● Exercise tasks
A – In the jokes, who are the four that spot a hundred dollar bill while walking down the street together?
B – Answer these questions using the jokes:
(i) At what time did the man with the bucket of snails wake up?
(ii) Where was the magician working?
(iii) How long were the magician and the parrot on the piece of wood before the parrot spoke?
*** Opening Text under study ***
At seven o'clock the next morning he woke up and exclaimed, "Oh no!!! My wife's dinner party!!!" He gathered all his clothes, put them on real fast, grabbed his bucket, and ran out the door. He ran down the beach all the way to his house. He ran up the stairs. He was in such a hurry that when he got to the top of the stairs, he dropped the bucket of snails. There were snails all down the stairs. The door opened just then, with a very angry wife standing in the doorway wondering where he's been all this time. He looked at the snails all down the steps, then he looked at her, then back at the snails and said:
"Come on guys, we're almost there!"
* * * * * * * * * * * * * * * * * * * * * * *Santa Claus, the tooth fairy, an honest lawyer and Jimmy Buffett are walking down the street together when they simultaneously spot a hundred dollar bill. Who gets it? Jimmy Buffett, of course; the other three are mythical creatures.
* * * * * * * * * * * * * * * * * * * * * * *Two young parrot head lovers go up to the mountains for a romantic winter vacation. When they get there, the guy goes out to chop some wood. When he gets back, he says, "Honey, my hands are freezing!" She says, "Well, put them here between my thighs and that will warm them up."After lunch he goes back out to chop some more wood and comes back and says again, "Man! my hands are really freezing!" She says again, "Well, put them here between my thighs and warm them up." He does, and again that warms him up.
After dinner, he goes out one more time to chop some wood to get them through the night. When he returns, he says again, "Honey, my hands are really, really freezing!" She looks at him and says, "For crying out loud, don't your ears ever get cold?"
* * * * * * * * * * * * * * * * * * * * * * *A magician was working on a cruise ship in the Caribbean. The audience would be different each week, so the magician allowed himself to do the same tricks over and over again. There was only one problem: The captain's parrot saw the show each week and began to understand how the magician did every trick. Once he understood he started shouting in the middle of the show: "Look, it's not the same hat" "Look, he is hiding the flowers under the table" "Hey, why are all the cards the Ace of Spades?" The magician was furious but couldn't do anything; it was, after all, the captain's parrot.One day the ship had an accident and sank. The magician found himself on a piece of wood in the middle of the ocean with the parrot, of course. They stared at each other with hate, but did not utter a word. This went on for a day and another and another.
After a week the parrot said: "OK, I give up. Where's the boat?"
*** Closing Text under study ***
*** Opening Information given ***
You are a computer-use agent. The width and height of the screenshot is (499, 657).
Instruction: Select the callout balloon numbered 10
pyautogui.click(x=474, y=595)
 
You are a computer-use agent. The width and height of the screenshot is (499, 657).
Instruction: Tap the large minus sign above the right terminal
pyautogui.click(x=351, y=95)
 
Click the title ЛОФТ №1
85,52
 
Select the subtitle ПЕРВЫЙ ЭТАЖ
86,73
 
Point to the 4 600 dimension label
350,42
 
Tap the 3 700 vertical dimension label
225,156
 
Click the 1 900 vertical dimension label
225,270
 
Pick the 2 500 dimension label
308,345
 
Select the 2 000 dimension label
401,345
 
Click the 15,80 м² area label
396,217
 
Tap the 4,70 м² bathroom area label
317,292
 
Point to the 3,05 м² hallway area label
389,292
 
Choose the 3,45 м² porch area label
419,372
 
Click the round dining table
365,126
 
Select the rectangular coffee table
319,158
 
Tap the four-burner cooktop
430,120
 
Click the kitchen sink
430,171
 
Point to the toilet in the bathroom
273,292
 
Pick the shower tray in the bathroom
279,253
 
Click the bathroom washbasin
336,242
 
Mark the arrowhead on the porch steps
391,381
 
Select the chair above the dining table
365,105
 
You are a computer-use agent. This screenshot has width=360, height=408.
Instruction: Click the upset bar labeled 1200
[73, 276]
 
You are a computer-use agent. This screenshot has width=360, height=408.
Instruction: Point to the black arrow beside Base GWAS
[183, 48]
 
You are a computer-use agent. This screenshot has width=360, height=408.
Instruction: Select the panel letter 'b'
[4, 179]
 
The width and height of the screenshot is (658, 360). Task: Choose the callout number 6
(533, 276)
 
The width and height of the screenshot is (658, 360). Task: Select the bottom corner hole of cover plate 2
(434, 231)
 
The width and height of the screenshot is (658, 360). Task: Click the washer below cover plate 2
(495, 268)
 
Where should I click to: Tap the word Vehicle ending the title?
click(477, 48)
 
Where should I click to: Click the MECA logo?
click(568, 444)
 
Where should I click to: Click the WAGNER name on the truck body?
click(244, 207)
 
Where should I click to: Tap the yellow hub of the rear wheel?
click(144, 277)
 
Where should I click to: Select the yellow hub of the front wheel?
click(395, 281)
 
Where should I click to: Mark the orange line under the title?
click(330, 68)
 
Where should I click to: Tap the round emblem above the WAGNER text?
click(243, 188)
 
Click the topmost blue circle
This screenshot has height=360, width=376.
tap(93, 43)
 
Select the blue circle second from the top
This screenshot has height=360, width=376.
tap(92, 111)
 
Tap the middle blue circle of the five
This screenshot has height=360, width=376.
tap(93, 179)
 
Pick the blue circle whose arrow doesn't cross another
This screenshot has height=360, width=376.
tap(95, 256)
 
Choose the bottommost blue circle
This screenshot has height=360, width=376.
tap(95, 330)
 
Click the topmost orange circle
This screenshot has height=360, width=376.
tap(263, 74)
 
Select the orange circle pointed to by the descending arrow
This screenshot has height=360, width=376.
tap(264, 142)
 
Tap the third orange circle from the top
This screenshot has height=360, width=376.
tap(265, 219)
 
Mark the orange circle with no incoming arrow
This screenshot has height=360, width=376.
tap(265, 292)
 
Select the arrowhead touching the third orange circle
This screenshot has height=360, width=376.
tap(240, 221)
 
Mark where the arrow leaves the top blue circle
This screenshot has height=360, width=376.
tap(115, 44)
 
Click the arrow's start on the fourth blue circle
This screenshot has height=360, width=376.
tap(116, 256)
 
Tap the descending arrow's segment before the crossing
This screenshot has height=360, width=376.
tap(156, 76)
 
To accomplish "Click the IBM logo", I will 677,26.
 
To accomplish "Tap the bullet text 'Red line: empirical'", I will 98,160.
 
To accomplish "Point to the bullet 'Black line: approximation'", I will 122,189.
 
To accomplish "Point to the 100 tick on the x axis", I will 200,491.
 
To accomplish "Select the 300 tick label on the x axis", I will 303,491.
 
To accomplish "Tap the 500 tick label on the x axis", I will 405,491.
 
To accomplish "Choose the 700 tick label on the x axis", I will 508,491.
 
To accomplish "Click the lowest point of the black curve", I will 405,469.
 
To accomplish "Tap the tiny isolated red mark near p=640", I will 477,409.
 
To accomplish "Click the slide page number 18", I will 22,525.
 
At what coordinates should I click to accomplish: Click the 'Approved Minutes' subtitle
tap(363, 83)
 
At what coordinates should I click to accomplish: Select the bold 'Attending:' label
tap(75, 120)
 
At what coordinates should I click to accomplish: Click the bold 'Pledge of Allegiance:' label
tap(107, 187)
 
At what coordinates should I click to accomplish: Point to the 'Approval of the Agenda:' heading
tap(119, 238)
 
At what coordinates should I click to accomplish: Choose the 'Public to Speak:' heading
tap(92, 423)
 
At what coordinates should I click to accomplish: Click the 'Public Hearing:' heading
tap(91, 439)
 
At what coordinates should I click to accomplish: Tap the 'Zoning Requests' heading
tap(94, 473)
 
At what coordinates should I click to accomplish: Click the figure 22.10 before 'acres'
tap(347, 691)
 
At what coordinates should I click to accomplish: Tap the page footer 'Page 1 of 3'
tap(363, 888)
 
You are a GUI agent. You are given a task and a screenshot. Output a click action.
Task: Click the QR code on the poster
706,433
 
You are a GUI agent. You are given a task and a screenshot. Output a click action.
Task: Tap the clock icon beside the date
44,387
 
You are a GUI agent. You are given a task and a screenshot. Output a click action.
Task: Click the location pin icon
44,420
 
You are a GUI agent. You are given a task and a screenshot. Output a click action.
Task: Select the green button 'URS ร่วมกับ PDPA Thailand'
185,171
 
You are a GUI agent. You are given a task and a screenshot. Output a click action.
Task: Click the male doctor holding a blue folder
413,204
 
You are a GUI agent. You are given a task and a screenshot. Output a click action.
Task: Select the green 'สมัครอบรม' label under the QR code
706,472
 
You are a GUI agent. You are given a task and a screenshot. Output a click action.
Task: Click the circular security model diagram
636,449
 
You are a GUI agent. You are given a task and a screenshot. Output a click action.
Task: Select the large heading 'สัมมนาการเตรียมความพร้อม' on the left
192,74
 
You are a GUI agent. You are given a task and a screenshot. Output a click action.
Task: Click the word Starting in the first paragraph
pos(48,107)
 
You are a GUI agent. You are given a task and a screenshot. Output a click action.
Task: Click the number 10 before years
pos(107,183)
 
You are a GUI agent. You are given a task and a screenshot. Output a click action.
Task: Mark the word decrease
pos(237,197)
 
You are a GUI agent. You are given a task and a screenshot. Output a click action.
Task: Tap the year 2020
*** Closing Information given ***
● Per-task answers
A – Santa Claus, the tooth fairy, an honest lawyer and Jimmy Buffett

B –
(i) Seven o'clock the next morning
(ii) On a cruise ship in the Caribbean
(iii) A week